Transaction profiling and analyzing

FoundationDB natively implements transaction profiling and analyzing. There are two ways to enable transaction profiling in FoundationDB. One is globally through the database, via fdbcli command which sets keys in the database and the clients pick it up.

e.g. fdbcli> profile client set 0.01 100MB profiles 1% of transactions and maintains 100MB worth of history in the database.

Second way is through client side knobs CSI_SAMPLING_PROBABILITY and CSI_SIZE_LIMIT which have to be set at every client that you want to profile. Enabling transaction profiling through the database setting has higher precedence and overrides any client knob settings.

There are only two inputs for transaction profiling i.e. sampling rate and the size limit.

The transactions are sampled at the specified rate and all the events for that sampled transaction are recorded. Then at 30 second interval, the data for all the sampled transactions during that interval is flushed to the database. The sampled data is written into special key space “\xff\x02/fdbClientInfo/ - \xff\x02/fdbClientInfo0”
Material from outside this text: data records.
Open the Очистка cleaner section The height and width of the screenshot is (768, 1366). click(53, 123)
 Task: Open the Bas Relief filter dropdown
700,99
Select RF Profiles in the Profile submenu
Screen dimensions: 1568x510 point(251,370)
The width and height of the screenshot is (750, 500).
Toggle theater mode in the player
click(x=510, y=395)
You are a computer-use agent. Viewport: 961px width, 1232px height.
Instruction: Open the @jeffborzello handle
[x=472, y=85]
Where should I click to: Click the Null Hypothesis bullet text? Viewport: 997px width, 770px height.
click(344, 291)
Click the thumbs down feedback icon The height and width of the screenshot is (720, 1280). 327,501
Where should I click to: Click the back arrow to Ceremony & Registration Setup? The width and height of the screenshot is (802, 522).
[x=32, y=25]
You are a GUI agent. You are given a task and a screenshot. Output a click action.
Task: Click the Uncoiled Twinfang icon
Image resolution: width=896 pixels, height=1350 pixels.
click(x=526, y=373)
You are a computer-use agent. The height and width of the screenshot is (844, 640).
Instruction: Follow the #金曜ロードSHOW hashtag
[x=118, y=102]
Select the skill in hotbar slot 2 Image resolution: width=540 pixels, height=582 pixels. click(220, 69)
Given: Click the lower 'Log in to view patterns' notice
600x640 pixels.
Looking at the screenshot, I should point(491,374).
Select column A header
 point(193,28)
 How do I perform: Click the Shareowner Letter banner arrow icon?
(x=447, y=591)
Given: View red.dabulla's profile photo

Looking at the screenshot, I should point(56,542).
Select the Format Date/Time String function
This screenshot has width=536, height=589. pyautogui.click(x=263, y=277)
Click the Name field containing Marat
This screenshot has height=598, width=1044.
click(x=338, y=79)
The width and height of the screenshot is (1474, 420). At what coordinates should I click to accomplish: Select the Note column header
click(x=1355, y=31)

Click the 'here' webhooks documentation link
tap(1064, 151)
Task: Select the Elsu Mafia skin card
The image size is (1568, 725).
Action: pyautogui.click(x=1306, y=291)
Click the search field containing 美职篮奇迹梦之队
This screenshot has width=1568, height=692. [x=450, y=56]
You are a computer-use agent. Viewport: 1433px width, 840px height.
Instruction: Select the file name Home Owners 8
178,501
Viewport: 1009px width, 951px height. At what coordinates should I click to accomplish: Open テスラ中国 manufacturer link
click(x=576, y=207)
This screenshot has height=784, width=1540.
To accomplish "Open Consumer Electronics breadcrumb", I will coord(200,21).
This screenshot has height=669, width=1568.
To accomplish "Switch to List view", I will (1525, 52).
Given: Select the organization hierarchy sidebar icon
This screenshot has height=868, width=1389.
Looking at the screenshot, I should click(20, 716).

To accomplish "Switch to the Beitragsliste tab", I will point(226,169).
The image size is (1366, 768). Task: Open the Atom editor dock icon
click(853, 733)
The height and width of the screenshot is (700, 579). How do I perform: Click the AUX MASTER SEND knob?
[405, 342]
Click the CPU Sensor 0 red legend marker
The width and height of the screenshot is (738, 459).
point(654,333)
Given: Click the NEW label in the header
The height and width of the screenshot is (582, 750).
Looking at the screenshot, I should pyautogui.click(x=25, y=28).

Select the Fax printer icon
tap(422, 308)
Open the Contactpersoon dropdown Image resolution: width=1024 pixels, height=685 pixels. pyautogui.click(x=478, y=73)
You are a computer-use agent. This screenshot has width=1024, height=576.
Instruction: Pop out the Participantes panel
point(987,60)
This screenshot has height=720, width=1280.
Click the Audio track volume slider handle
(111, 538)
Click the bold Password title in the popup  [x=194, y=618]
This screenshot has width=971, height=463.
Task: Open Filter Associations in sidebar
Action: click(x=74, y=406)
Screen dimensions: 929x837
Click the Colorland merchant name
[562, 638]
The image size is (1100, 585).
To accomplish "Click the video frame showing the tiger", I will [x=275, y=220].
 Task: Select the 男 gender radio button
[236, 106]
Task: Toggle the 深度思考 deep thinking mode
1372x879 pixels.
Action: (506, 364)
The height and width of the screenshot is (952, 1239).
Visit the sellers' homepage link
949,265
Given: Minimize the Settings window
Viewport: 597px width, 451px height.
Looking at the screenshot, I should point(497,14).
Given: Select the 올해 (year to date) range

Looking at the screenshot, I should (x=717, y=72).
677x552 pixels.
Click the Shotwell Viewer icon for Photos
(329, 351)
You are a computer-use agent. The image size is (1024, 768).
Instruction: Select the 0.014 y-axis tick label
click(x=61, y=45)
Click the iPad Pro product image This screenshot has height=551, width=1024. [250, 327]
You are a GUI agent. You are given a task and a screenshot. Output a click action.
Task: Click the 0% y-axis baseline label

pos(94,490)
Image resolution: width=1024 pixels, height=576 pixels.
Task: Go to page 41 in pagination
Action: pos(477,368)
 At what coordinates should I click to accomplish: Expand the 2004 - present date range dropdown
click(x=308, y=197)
The second part of transaction profiling involves deleting old sampled data to restrict the size. Retention is purely based on the input size limit. If the size of all the recorded data exceeds the input limit, then the old ones get deleted. But the limit is a soft limit, you could go over the limit temporarily.

There are many ways that this data can be exposed for analysis. One can imagine building a client that reads the data from the database and streams it to external tools such as Wavefront.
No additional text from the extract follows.